Though many more are still clicking on “12 Politicians And Their Animal Doppelgängers.”
- Amy Spiro
29. Author Michael Chabon
30. Sara Netanyahu
There are those who say that Sara Netanyahu, 54, should be No. 1 on this list. And there are those who say that her power has been greatly exaggerated by people who have an axe to grind against her husband.
The latter say that she is nothing more than a child psychologist who has no more influence on her husband than Michelle Obama or other first ladies around the world. But the former listened closely to Michelle’s husband when he came to Israel in March, heard how many times he referred to Sara in his speeches, and understood that the president had been briefed about how important that was.
Over the years, Sara has made her share of enemies, among them Bayit Yehudi leader Naftali Bennett.

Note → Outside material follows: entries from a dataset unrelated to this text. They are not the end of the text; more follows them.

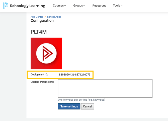Viewport: 168px width, 121px height.
Task: Click the Save settings button
Action: (69, 106)
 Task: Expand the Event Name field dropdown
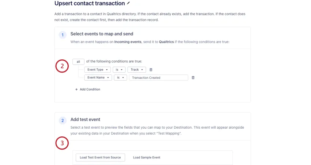(x=98, y=78)
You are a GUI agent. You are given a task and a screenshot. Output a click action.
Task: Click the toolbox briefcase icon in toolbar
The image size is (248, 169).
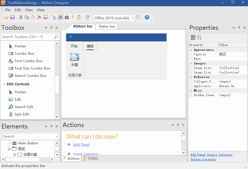pos(66,18)
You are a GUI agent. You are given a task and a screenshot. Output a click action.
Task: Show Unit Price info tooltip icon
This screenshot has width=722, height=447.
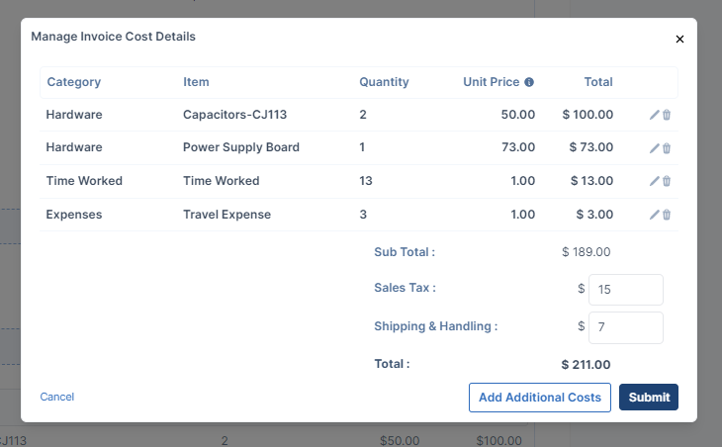coord(529,82)
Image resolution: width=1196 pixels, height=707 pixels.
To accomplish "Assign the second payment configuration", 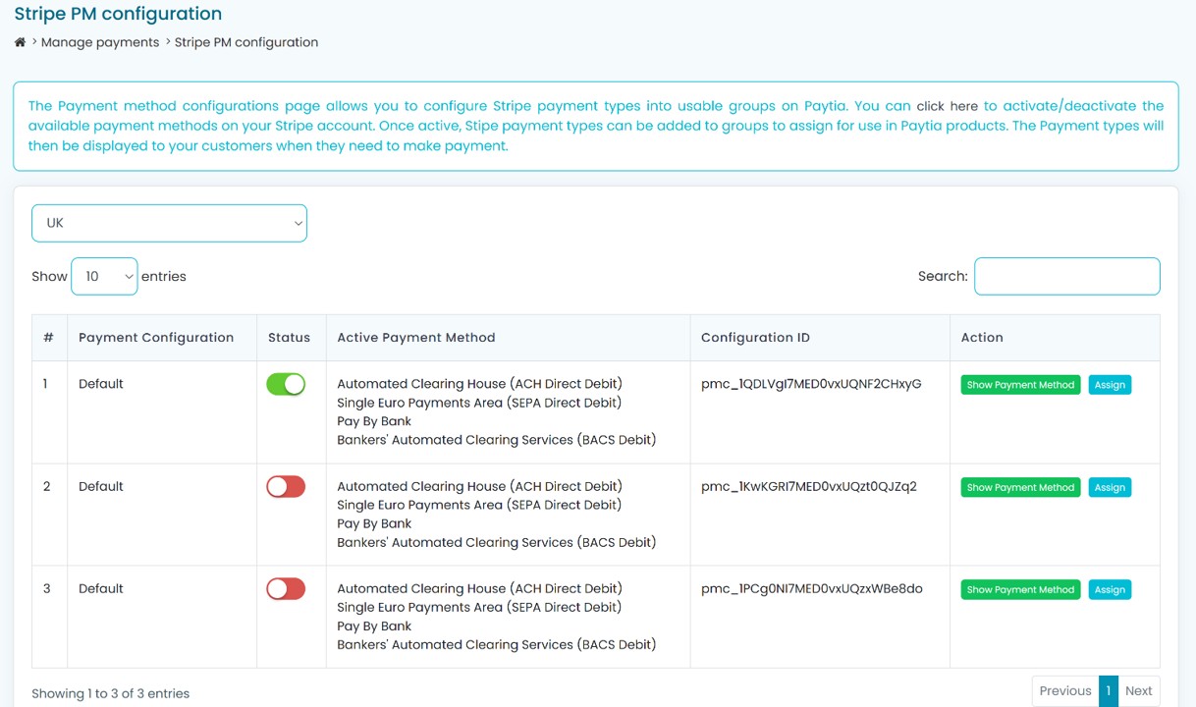I will (x=1110, y=487).
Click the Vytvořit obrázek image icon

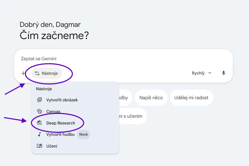point(40,100)
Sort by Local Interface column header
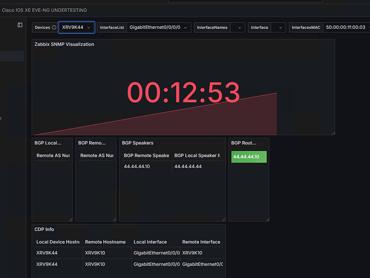Viewport: 370px width, 278px height. point(150,242)
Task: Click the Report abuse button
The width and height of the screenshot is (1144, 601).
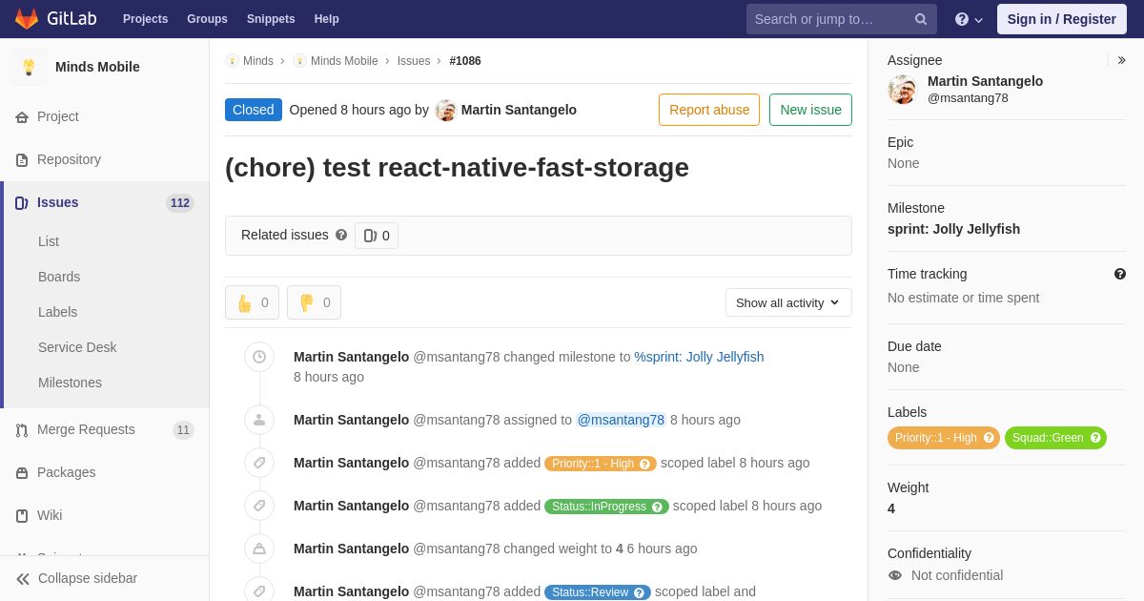Action: (x=709, y=110)

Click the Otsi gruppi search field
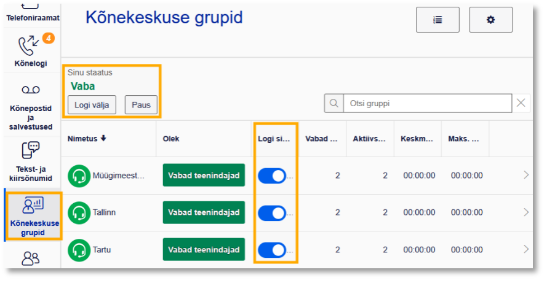(x=426, y=103)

Those in the know say she vetoed including Bennett in the government, and had it not been for Bennett’s pact with Lapid that made it impossible to form a coalition without Bayit Yehudi, haredi parties would have been in and Bennett out.
In other words, all the reforms made possible by the exclusion of the haredim from the government, including drafting yeshiva students, changing the electoral system, and whatever ends up being changed at the Western Wall are all indirectly because of Sara.
Now the question is whether the hawkish views of Israel’s first lady will prevent the progress in the diplomatic process that Michelle’s husband – who praised Sara in Israel – so desperately wants to see.